## EXERCISE
Copy, from the listing, every line in which the string "agent" is present.
[[ EXTRACTED INFORMATION, beginning ]]
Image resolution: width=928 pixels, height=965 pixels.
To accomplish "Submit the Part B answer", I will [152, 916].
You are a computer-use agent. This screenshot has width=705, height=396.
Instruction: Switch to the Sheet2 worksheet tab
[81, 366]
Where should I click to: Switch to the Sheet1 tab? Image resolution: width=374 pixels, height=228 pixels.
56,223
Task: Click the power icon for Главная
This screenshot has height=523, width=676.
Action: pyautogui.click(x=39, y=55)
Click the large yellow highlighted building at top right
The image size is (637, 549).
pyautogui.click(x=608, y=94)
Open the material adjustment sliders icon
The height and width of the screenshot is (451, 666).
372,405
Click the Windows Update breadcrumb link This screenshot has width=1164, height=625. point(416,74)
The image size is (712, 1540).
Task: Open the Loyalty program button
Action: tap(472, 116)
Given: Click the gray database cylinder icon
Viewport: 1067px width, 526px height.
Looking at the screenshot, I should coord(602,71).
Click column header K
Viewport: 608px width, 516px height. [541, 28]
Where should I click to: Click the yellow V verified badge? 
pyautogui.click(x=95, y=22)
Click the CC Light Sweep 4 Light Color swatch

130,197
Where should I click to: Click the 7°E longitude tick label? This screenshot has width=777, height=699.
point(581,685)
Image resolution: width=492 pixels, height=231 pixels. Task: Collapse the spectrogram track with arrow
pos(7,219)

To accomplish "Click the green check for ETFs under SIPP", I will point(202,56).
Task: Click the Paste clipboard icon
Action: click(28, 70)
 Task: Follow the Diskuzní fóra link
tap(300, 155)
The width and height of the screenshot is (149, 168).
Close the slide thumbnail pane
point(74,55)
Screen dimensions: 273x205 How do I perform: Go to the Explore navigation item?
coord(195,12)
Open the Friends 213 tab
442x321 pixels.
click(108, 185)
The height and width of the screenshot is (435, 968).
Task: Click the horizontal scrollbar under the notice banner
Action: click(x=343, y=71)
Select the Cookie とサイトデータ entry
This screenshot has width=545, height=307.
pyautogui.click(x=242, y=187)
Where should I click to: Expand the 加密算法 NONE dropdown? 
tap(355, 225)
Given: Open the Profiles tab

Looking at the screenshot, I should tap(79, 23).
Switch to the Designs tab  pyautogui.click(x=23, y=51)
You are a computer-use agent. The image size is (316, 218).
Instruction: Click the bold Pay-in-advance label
[[ EXTRACTED INFORMATION, end ]]
## TASK RESULT
You are a computer-use agent. This screenshot has width=705, height=396.
You are a computer-use agent. The image size is (316, 218).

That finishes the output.